By what inane law in this universe should religion, much less any idea or philosophy, be given a special pass or consideration that would allow it to bypass those tests of worth?

It boggles the god damn mind.

Yes, Draw Mohammad day is about disrespect - disrespecting the idea that people should die over cartoon drawings.  Disrespecting the notion that people should live in fear of not following the beliefs of a religion that they couldn’t give two shits about. Disrespecting the concept that because Islam is a religion it should be given special shelter from critique. Fuck that lot, one and all.

If one’s base reaction is violence and the threat of death over a drawing, or in some cases what has become the reality of acting on that impulse, then there is no force on earth that should grant you respect or tolerance.

Your idea is crap, your notion is shit, your belief is worthless if it cannot be defended rationally or debated logically.

As such I present JPS er, I present Mohammad under a starry sky.

I drink your milkshake, I drink it up.

Stupid in my own backyard: Rising Sun, MD

Tuesday, May 18th, 2010

Maryland is a confusing state. Solidly Democratic to a fault (to the point of almost eliminating any opposing view points, even within their own party), a large cross section of immigrant and ‘been here a while’s, and a sharp divide of city and rural life.

The rural side of things grabs the headlines today. What I thought had exploded onto the blogosphere today, was rather more of a slow rollout of shock at the actions of many students and parents in Rising Sun a town near the Pennsylvania and Delaware border.

The short recap: A Student of Rising Sun High School, Chad Skyler,  decides to start a non-religious student club after seeing blatantly religious student club at school. For his efforts he gets threatened and cajoled by peers and their parents.

Real classy shit.

You can read the extended versions here, here, and finally here (though I’m loathe to link in to a Facebook page).

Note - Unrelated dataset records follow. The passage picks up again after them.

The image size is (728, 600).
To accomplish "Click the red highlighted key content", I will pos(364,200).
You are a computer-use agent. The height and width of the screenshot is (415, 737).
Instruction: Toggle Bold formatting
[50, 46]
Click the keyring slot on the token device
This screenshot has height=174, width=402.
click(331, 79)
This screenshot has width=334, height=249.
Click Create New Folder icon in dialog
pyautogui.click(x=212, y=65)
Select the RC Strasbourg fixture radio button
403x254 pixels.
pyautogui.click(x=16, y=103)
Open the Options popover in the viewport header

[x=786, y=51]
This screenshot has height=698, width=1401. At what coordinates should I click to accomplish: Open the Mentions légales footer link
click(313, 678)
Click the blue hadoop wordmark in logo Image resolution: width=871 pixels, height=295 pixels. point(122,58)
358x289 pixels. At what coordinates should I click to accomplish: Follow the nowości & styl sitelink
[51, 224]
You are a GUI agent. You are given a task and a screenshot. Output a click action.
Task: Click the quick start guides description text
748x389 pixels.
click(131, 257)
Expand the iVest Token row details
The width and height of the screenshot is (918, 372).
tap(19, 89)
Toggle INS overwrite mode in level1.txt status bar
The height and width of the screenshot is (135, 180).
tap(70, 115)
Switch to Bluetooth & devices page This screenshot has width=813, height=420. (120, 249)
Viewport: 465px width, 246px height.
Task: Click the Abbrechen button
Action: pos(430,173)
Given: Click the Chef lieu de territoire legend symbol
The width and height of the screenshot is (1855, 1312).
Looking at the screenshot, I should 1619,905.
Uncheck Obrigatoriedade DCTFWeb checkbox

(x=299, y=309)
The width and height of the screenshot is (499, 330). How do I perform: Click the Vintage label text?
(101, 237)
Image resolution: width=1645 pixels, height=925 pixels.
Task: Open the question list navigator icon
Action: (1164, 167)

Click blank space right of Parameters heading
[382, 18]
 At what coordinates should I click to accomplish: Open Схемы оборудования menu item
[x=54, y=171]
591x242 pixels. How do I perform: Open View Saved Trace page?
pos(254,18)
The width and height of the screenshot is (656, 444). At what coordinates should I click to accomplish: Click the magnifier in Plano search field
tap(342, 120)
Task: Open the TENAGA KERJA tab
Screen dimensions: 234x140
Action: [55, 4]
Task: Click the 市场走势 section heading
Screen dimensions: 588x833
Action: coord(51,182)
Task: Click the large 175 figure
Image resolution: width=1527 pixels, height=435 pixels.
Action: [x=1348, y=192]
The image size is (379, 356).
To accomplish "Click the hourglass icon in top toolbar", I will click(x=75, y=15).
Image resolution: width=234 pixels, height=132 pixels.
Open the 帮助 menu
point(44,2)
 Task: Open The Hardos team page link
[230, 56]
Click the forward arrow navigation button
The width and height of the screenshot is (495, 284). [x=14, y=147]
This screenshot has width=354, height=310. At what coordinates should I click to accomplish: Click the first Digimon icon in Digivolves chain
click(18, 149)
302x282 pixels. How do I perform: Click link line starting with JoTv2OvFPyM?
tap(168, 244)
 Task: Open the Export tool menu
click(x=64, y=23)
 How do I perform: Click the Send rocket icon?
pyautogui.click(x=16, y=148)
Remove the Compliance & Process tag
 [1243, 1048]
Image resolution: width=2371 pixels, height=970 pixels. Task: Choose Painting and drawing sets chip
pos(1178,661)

The only thing I can really add here is I find it interesting that I had to hear about it from bloggers in the midwest. Not a peep from local papers or the state-wide paper, the Baltimore Sun. Reverse the variables in this story and I would be very surprised if it wasn’t front page news. And this is why people get a bellyful of the hypocritical stances pumped into people’s heads by the fervently religious.

This is a good life lesson for Chad -  People are pricks and they’ll use their lack of critical thinking or logic to drag you down to their level, especially when it comes to matters of religion. Good luck, kid.